L’hypocrisie de Dakar mise à nu L’histoire commence après la finale de la Coupe d’Afrique des Nations, où des supporters sénégalais ont été arrêtés au Maroc pour des actes de vandalisme documentés par caméras de surveillance. À l’époque, le gouvernement sénégalais, sous l’impulsion d’Ousmane Sonko, avait crié à l’injustice, qualifiant les peines de “disproportionnées”. Pourtant, le 29 mars 2026, suite à des affrontements violents au stade Léopold Sédar Senghor entre les supporters de Guédiawaye et de l’AS Pikine, les autorités sénégalaises ont appliqué exactement la même méthode : intervention musclée, arrestations massives et procédures judiciaires accélérées pour “dissuader” les fauteurs de troubles.

La réponse “laser” de Mohamed Ouahbi Face aux provocations et aux célébrations excessives perçues comme des provocations envers le Maroc, la réponse marocaine est venue du terrain. Mohamed Ouahbi, cadre technique national, a recadré le débat avec une élégance rare : “Nous nous concentrons sur le jeu et les résultats, la Fédération s’occupe de défendre nos droits.” Une déclaration interprétée comme un “missile diplomatique” contre ce qu’il a qualifié de comportement “enfantin” de la part de certains responsables sénégalais qui préfèrent “aller pleurer chez l’ancien colonisateur” plutôt que d’assumer leurs responsabilités.

Une crise de leadership ? Le contenu du discours officiel sénégalais semble aujourd’hui se retourner contre ses auteurs. En défendant l’impunité de ses ressortissants à l’étranger, le gouvernement a envoyé un signal dangereux à sa propre jeunesse. Résultat : le vandalisme s’est exporté au cœur de Dakar, forçant l’État sénégalais à se contredire publiquement pour maintenir l’ordre public. “Le Sénégal est-il meilleur que le Maroc pour avoir le droit de protéger sa sécurité nationale pendant qu’il l’interdit aux autres ?” s’interroge l’opinion.

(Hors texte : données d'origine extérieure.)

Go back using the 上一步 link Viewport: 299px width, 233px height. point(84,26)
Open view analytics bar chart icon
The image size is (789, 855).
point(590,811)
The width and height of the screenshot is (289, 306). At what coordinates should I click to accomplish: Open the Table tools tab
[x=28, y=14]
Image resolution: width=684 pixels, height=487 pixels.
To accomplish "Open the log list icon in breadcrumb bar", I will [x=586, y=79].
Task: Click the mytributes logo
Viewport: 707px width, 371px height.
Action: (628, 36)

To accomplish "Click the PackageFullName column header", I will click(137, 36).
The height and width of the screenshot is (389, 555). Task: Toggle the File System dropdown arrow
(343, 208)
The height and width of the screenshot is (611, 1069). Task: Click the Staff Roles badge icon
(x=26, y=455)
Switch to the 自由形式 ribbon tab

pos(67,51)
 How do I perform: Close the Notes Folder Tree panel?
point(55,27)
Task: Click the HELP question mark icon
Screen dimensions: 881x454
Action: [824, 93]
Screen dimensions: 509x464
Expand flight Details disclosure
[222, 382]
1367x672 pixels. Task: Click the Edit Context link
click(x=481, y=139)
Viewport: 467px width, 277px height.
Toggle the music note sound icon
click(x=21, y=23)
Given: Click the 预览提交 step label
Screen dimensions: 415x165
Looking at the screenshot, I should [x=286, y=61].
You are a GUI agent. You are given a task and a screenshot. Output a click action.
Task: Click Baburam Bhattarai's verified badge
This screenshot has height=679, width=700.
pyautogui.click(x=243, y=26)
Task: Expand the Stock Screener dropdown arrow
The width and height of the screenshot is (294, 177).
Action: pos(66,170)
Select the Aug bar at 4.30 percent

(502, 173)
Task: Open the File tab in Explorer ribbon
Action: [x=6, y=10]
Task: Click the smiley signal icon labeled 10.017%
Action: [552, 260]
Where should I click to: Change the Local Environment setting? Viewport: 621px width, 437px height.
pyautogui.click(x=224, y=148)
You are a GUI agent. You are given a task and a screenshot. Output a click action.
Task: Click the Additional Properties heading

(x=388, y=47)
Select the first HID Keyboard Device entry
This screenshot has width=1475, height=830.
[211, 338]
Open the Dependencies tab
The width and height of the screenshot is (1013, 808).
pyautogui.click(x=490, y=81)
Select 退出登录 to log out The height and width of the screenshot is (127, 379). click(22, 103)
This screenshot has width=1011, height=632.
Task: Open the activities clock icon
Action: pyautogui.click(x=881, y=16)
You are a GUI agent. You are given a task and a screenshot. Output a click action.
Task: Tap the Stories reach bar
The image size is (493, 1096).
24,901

L’Espagne aussi goûte à la “Mama Africa” L’article souligne également que l’Espagne commence à comprendre la réalité du football africain. Suite aux incidents racistes dans le stade de Cornellà, des plaintes ont été déposées. Le Maroc, fort de son parcours historique, a ouvert la voie à une nouvelle ère où les nations africaines ne se laissent plus intimider, que ce soit sur le terrain ou dans les tribunaux.